BTW, your numbers seem to be for an 8x8 array of vertices. If you have 8x8 quads, you actually have a 9x9 array of vertices. So, my numbers will use a 9x9 array, rather than an 8x8 array like yours does. Even with this increase in vertex count, you will see that this is faster in number of transforms.
Given a cache depth of 10, (GeForce 3’s have something like 16-20), you do this. Break the model into two columns, 5 verts each (sharing the middle column of verts).
Send the following in order:
- A degenerate strip containing the first 5 verts in the top row(5 indices). This is called seeding.
- Degenerately add (2 indices) a strip containing the top 5 verts and the next 5 (10 indices).
- Repeat 6 times (12 * 8 repetitions = 96 indices)
- Degenerately (2 indices) seed the next column (5 verts), but starting at the bottom, not the top.
- Repeat step 3 going up the second column (12*8 = 96 indices).
Now, to compute the number of transforms.
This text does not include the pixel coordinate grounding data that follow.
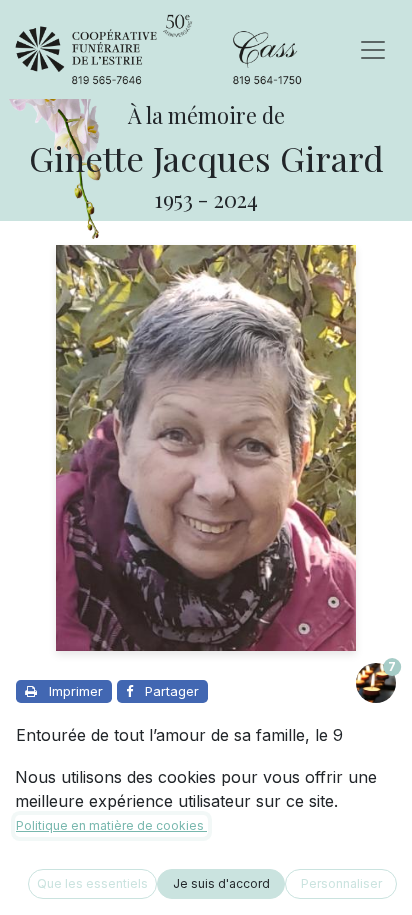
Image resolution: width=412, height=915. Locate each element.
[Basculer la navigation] (373, 50)
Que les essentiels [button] (92, 883)
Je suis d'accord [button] (221, 883)
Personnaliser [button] (341, 883)
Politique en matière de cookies (111, 825)
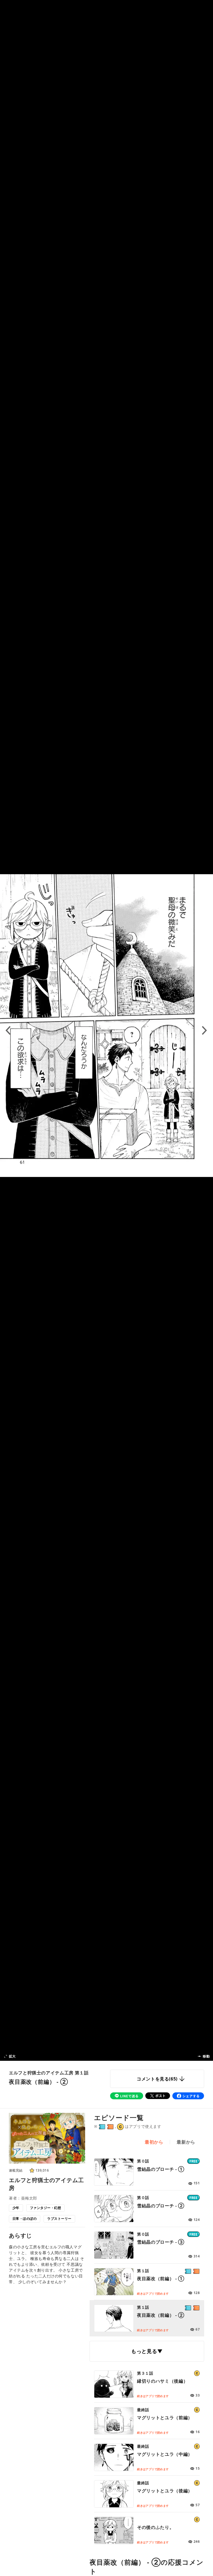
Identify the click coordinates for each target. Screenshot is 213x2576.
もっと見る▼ (147, 2351)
Step 1 causes 5 transforms. Step 2/3 causes only 58 or 40 transforms (degenerate tris don’t count towards or against). Step 4 causes 4 transforms (one vert is in the cache already). Step 5 causes 58 or 40 transforms. Total: 89 transforms. The minimum number of transforms is 81 (9*9), so we’re running pretty close to optimally here. That’s a 10%+ improvement over your “curve” method, and it’s rendering more triangles.
Since this is just one gigantic degenerate strip, it is one function call. However, if we wanted to lose the degenerate strips, we could use glDrawMultiArraysEXT instead, were we draw several arrays in one shot. This is a pretty new extension, however.
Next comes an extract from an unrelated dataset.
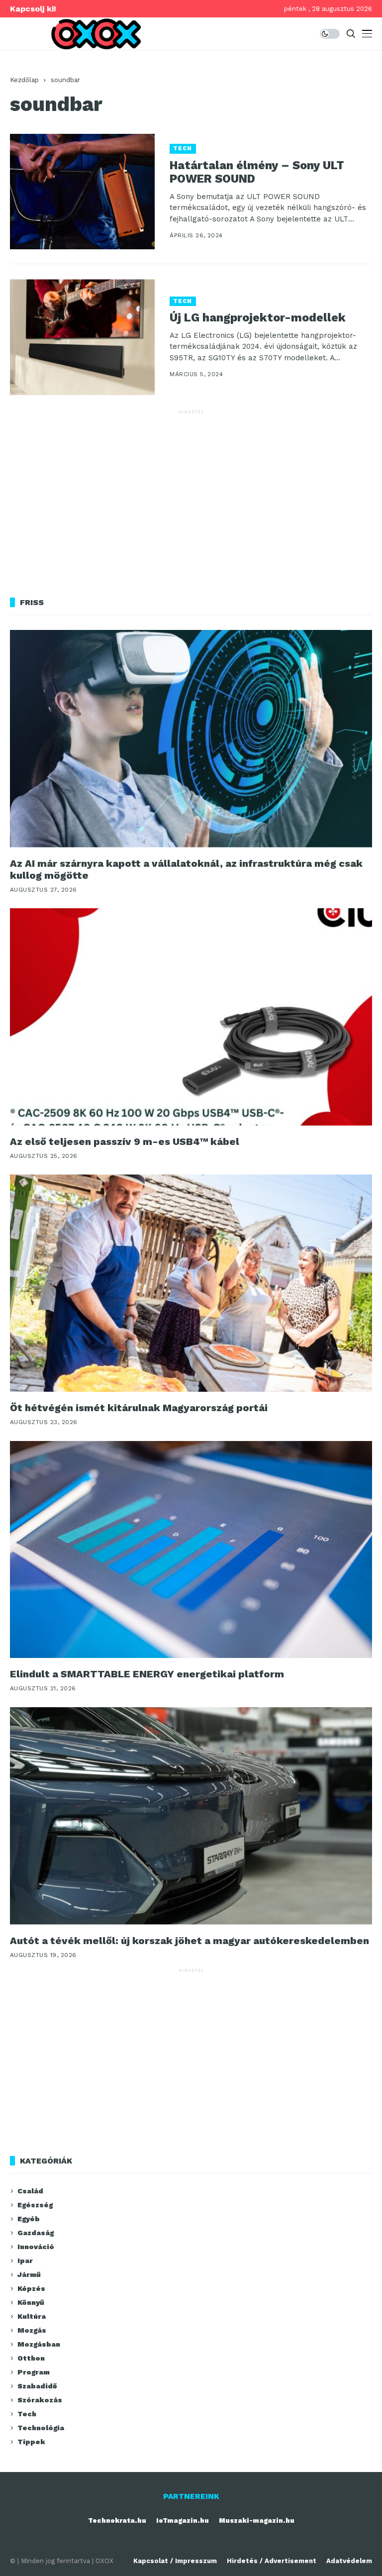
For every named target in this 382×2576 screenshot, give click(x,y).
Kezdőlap (24, 80)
Assuming degeneracy, this costs 206 indices. Granted, that’s more than either method given here, but it’s probably faster to do it this way. Without degeneracies (still seeding), it costs 170 indices.
With nVidia’s restarting primitive extension, the driver doesn’t even really have to be involved (like it probably does with glDrawMultiArrays, copying to multiple buffers and all). You can even put them in VAR memory with new VAR extensions.
BTW:
We reverse the drawing order (left-right, right-left) in alternate rows
That’s a state change (assuming you’re talking about changing the cull mode). Therefore, it’s likely that this will kill any performance this method would gain.